TRECHO SELECIONADO:
****

Quantas vezes você já ouviu que a transformação começa de dentro, que precisamos mudar a nós mesmos antes de mudar o mundo ou que a única maneira de melhorar uma organização é trabalhando a mentalidade das pessoas? Essas ideias estão muito presentes no discurso dominante da transformação organizacional. Mas será que a mudança organizacional efetiva pode ser alcançada apenas pela conversão do indivíduo a um novo mindset, isto é, uma nova visão de mundo?

Essa abordagem parte de uma premissa questionável: a de que nossas ideias e crenças determinam inteiramente nossas ações e, portanto, transformando a mentalidade das pessoas, transformaremos toda a organização. Porém, na prática, vemos que as estruturas concretas – os processos, políticas, hierarquias – também moldam fortemente nosso comportamento.

Ao focar exclusivamente na mudança do mindset individual, essa perspectiva deixa de considerar fatores que perpetuam práticas organizacionais disfuncionais. Acaba vitimizando aqueles que não conseguem se adaptar, como se fossem os únicos responsáveis pelos problemas.

Essa abordagem reflete uma concepção limitada das organizações como sistemas complexos, com dinâmicas que transcendem a vontade individual. Ela parte de um reducionismo psicológico, superdimensionando o poder das ideias em moldar comportamentos concretos e trata o indivíduo como um recipiente vazio a ser preenchido com novos valores e mentalidades, desconsiderando seu contexto e condicionantes estruturais.

Neste artigo eu quero apresentar uma crítica à transformação organizacional pela “mudança do mindset”. Eu não quero, no entanto, atacar as pessoas que pregam esse discurso ou gerar uma dicotomia tosca do bem contra o mal, como se apenas as intervenções estruturais fizessem sentido e todo o resto está errado.

****

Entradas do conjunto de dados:

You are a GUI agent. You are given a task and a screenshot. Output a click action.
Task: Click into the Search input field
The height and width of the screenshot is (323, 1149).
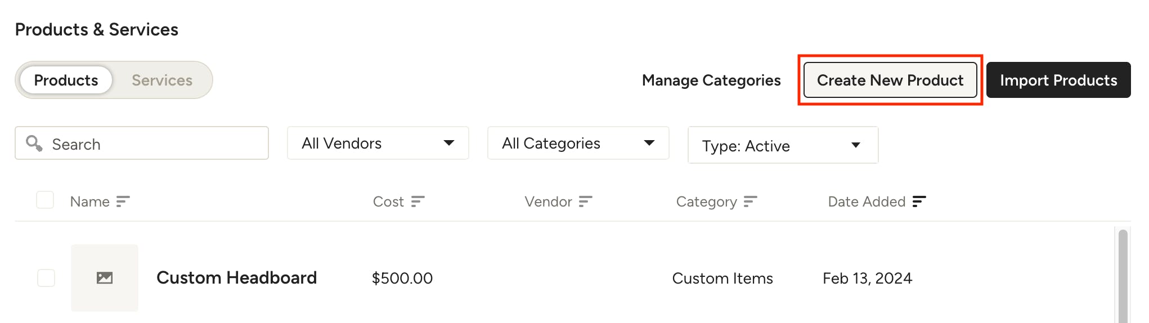[x=142, y=143]
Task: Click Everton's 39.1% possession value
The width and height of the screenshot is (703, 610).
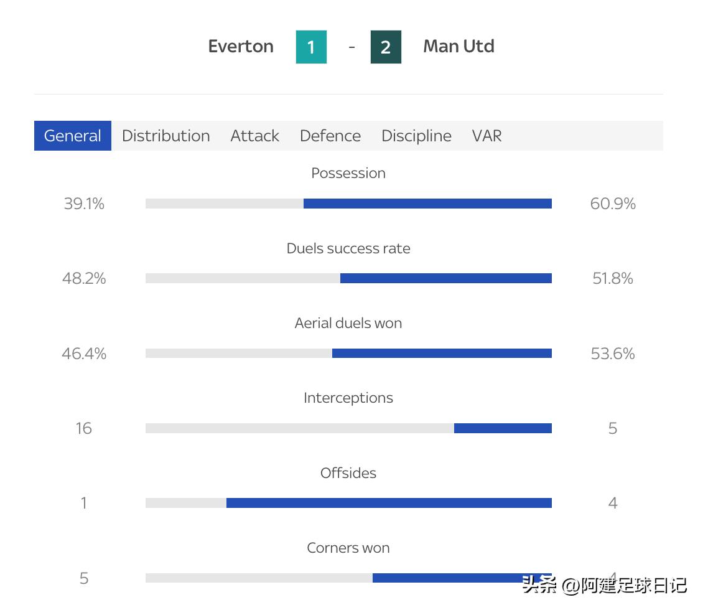Action: (84, 204)
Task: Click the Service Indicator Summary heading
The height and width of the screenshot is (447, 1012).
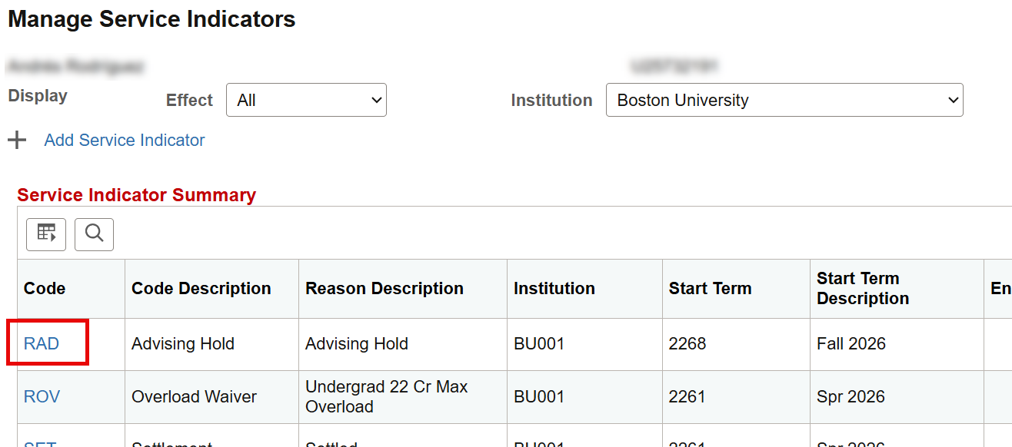Action: point(136,195)
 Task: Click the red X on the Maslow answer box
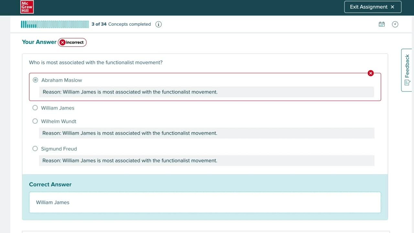tap(371, 73)
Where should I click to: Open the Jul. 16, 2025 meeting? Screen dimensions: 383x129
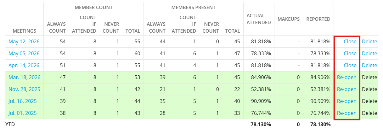[x=23, y=101]
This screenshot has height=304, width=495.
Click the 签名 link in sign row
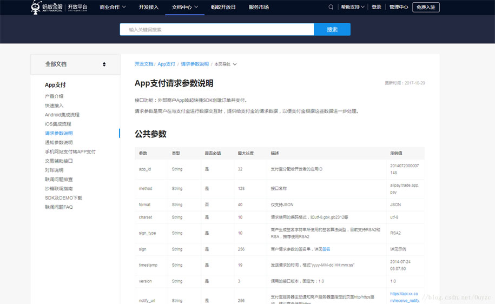pyautogui.click(x=326, y=249)
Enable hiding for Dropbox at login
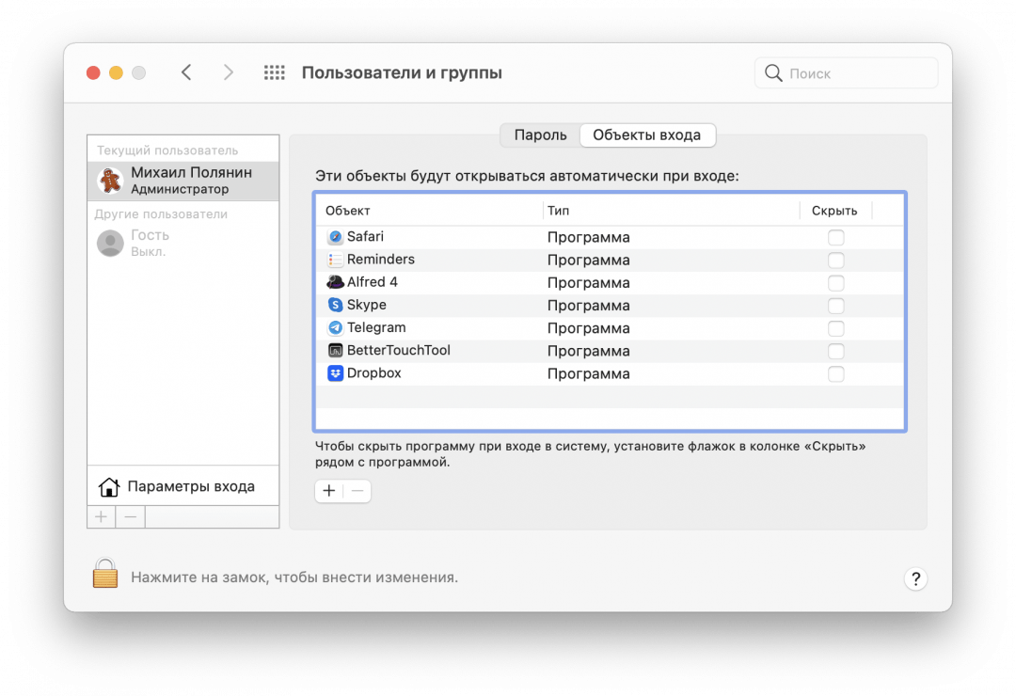Screen dimensions: 1016x696 click(x=835, y=373)

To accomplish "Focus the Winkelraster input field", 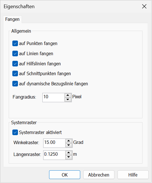I will (54, 143).
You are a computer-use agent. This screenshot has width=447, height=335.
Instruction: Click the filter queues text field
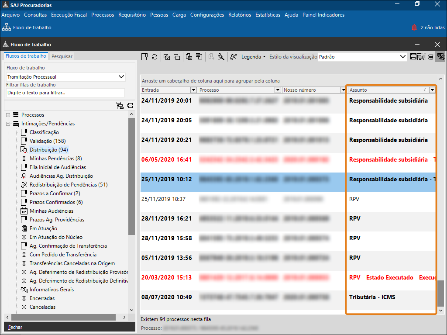click(65, 93)
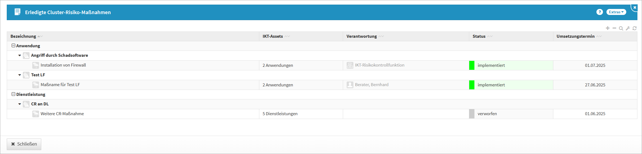Collapse the CR an DL node
The height and width of the screenshot is (154, 642).
click(x=20, y=104)
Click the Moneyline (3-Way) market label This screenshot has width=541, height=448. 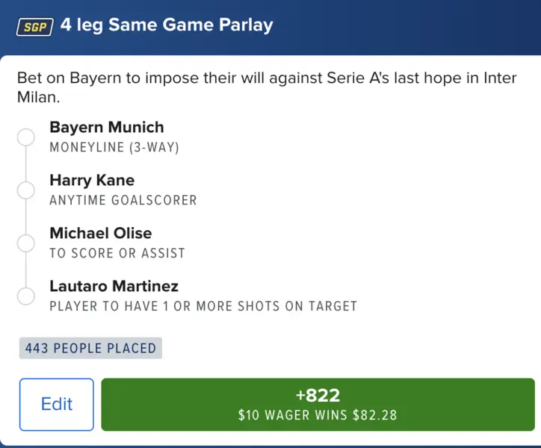[x=114, y=147]
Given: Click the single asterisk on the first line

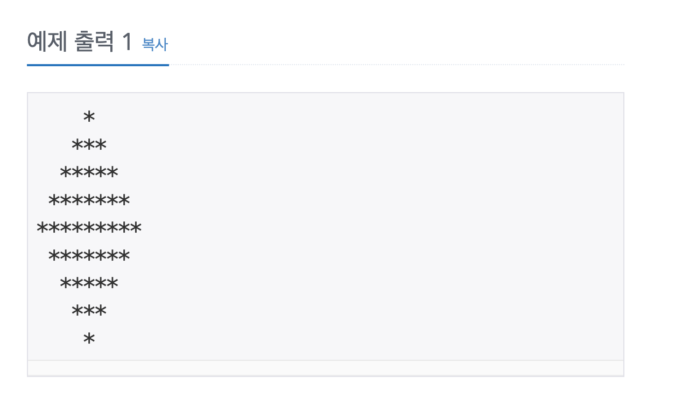Looking at the screenshot, I should coord(89,115).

****

INSTRUÇÃO DA TAREFA:
Por favor, escreva a continuação do texto sobre transformação organizacional e mudança de mindset a partir da última frase apresentada.

RESPOSTA DA TAREFA:
O foco no indivíduo também é absolutamente relevante. Estou aberto para o debate sobre o assunto e disposto a aprender sobre outros aspectos que talvez não esteja levando em consideração. Mas não pouparei esforços para denunciar os aspectos nocivos desse tipo de abordagem, especialmente quando difundida no ambiente de trabalho.

Meritocracia e responsabilização individual

As intervenções típicas dessa abordagem, como treinamentos motivacionais ou coaching, tendem a oferecer soluções rasas diante de problemas complexos. São respostas simplistas, que não enfrentam as causas profundas por trás dos sintomas aparentes.

Isso reflete também uma meritocracia tóxica, que supervaloriza méritos e esforços individuais, negligenciando os privilégios, oportunidades e relações de poder.

Quando um profissional não ascende na carreira, atribui-se isso a uma crença limitante, como se todos competissem em igualdade de condições e aqueles no topo fossem apenas os mais determinados. Esse reducionismo obscurece injustiças e fatores sistêmicos.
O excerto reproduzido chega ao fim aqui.